**TEXT SECTION:**
CCI-based PhD researcher, Sarah Cheverton, has published a chapter in a recently launched book from Routledge, called Reappraising Local and Community News in the UK.Media, Practice, and Policy. The book offers an analysis of the ongoing ‘crisis’ in the provision of local news, which has been exacerbated by the COVID-19 pandemic, and provides a critical space for practitioners and scholars to reflect on emerging models for economically sustainable, participatory local news services.

The chapter is called ‘Supporting hyperlocal reporting. global funding, local voices’ and examines a Portsmouth-based community reporting project led by independent local news website, Star & Crescent, that took place in 2020 to capture the impact of Covid-19 on local residents in Portsmouth. The reporting project was funded by the European Journalism Centre and the Public Interest News Foundation, and enabled Star & Crescent to employ four local citizen-journalists for the project, three of whom are featured in the chapter as interviewees. The chapter explores the challenges facing independent local news publishers like Star & Crescent in the context of the current ‘crisis’ facing local news, a crisis of both failing business models, and of diverse, inclusive representation in both newsroom and the news.

Sarah Cheverton is a PhD researcher at the University of Portsmouth’s CCI faculty and her research is focused on the local news crisis. Sarah is also the Editor and co-founder of Star & Crescent, and plans to utilise the learning from her research to relaunch the website in 2022.

**ENTRIES SHOWN:**
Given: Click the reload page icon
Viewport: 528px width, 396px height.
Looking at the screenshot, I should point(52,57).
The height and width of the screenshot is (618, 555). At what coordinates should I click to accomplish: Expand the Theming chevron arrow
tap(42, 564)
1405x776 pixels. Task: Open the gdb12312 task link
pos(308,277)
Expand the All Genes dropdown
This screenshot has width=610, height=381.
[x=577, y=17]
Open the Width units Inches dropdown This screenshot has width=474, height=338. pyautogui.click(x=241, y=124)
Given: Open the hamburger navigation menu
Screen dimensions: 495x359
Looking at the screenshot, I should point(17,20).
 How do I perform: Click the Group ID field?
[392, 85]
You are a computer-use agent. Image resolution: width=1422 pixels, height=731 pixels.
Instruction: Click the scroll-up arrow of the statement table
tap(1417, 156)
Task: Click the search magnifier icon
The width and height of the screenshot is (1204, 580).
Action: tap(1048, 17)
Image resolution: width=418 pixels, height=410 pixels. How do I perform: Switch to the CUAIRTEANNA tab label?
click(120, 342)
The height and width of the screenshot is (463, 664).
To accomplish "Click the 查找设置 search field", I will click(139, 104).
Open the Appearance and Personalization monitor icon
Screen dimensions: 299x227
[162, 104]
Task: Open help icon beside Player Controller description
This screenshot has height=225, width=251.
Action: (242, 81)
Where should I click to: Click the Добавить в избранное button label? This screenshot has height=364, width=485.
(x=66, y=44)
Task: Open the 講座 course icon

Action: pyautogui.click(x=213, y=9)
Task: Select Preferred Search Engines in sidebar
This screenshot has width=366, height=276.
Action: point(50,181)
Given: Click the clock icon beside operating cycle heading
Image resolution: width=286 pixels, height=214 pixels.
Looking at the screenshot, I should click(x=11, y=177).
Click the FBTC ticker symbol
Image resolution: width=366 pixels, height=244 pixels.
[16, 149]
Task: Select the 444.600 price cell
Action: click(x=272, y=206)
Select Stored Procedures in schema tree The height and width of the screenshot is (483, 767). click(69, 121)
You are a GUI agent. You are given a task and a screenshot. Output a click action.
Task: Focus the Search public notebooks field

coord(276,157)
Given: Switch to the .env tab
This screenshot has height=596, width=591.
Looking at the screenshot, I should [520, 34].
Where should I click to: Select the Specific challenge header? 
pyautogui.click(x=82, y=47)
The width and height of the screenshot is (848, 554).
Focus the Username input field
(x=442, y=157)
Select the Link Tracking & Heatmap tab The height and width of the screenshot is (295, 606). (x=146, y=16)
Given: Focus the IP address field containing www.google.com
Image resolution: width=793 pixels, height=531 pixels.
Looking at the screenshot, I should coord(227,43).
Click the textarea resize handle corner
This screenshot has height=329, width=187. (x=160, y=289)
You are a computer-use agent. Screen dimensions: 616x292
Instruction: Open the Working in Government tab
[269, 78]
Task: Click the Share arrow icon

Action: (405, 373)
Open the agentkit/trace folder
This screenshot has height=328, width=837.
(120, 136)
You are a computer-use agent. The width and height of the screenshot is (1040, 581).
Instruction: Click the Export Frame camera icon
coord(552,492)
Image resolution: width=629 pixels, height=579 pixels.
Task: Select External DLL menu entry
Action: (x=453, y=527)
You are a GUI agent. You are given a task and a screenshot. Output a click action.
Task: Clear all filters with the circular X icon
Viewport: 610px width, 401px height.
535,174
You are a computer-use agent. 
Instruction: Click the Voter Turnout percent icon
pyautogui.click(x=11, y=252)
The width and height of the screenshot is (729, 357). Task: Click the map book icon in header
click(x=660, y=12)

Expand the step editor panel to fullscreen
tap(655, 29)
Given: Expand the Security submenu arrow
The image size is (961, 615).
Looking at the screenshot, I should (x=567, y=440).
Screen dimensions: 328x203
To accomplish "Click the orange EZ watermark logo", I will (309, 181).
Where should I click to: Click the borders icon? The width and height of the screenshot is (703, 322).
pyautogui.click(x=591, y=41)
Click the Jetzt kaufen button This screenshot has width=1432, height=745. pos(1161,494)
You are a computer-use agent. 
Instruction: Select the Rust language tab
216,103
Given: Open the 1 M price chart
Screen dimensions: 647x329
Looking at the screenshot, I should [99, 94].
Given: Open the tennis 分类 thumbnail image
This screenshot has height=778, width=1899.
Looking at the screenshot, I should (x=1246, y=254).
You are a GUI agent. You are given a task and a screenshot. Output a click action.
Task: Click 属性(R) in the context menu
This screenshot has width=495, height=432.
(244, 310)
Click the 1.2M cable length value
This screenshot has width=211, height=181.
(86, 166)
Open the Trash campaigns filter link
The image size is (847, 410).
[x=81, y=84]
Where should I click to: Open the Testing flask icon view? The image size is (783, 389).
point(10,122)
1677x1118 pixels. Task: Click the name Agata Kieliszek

**WORK TO COMPLETE:** In the piece about Sarah Cheverton's book chapter, please name the organizations that funded the Star & Crescent reporting project. The records have no connection to the text.

**TASK RESPONSE:** The European Journalism Centre and the Public Interest News Foundation.